Your state pension will always form at least a part of your income in retirement. Anyone coming under the new state pension system can top-up their state pension at favourable rates. This includes those reaching pension age after April 5 2016. HMRC are offering concessionary rates for those wishing to top-up their national Insurance (NI) contributions now.
However, these special rates expire on April 5 2019, after which back-filling the same years could cost significantly more.
As a responsible personal financial adviser, I’d like to draw this issue to the attention of my clients and contacts.
Understand Your State Pension Entitlements
I’m sure that lots of people will be unaware that the cost of filling historic gaps in their NI record is due to increase in April. I recommend that anyone thinking of filling such gaps, if it’ll increase your pension by doing so, should consider topping up before April 6.
Many people don’t realise that they have gaps in their NI records, so it’s always worth checking. Firstly, get a State Pension statement which will tell you how much State Pension you may get. Secondly, you can then apply for a National Insurance statement from HM Revenue and Customs (HMRC) to check if your record has gaps.
For someone with NI contribution gaps and reasonable life expectancy, topping up the State Pension is with normally give a good return on your investment. The only significant risk is longevity. You may not get back what you put in, in the event of early death. As a long-term financial planning strategy, however, it probably makes sense to top-up your State Pension.
In general, the cost of buying a year post 2016/17 is £740 and could increase state pension by up to £245 per annum. So, you’ll need to survive about 3 years from state retirement age, to make it worthwhile, which hopefully most people will. That does assume you’re a non-tax-payer by then. For a basic rate taxpayer break-even is nearly four years, and for a higher rate taxpayer just over five.

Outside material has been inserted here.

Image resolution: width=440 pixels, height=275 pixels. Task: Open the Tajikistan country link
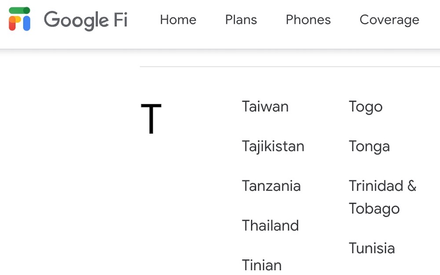coord(273,146)
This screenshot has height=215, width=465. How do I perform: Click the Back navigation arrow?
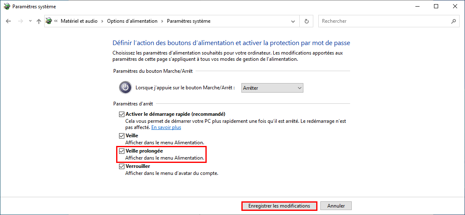tap(8, 22)
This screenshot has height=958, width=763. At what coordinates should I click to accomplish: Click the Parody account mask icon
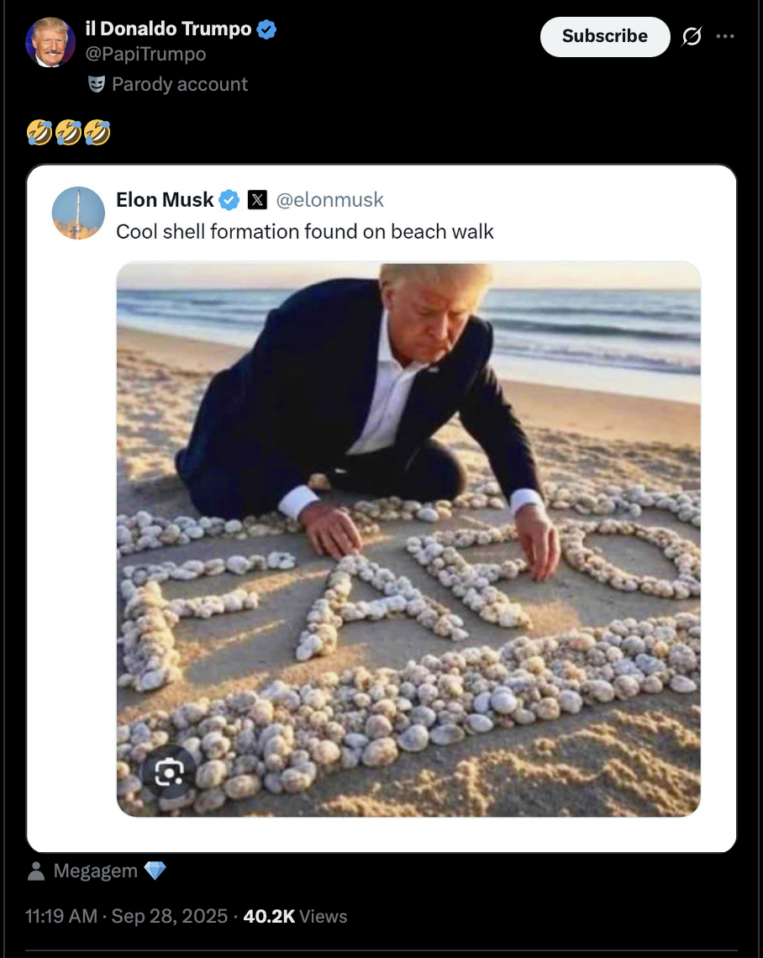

Topping up your State Pension before April is sensible into order to benefit from the current, concessionary rate. Making up any gaps after April 5 will most likely cost you a lot more for the same benefit. And increase your risk of not getting a positive return, too, of course.
At present, anyone covered by the new state pension system with a gap in their NI record for any year from 2006/07 to 2015/16 has until April 5 2023 to fill those gaps. On the face of it, this means that there is no rush to do so. However, under a special concession, those who pay voluntary contributions by April 5 2019 qualify for special rates.
Also, I recommend that my clients obtain a state pension statement in order to find out where they stand as they approach their target retirement age, irrespective of whether that’s the same as their state pension age.
If you find yourself not working, or eligible to obtain credits in another way, via receipt of carer’s allowance for example, then it’s worth looking at ‘topping up’ where possible.
To summarise, topping up your state pension is a good way to increase your guaranteed income in retirement with minimal outlay. And those benefits should increase further with ‘the triple lock’ of increments.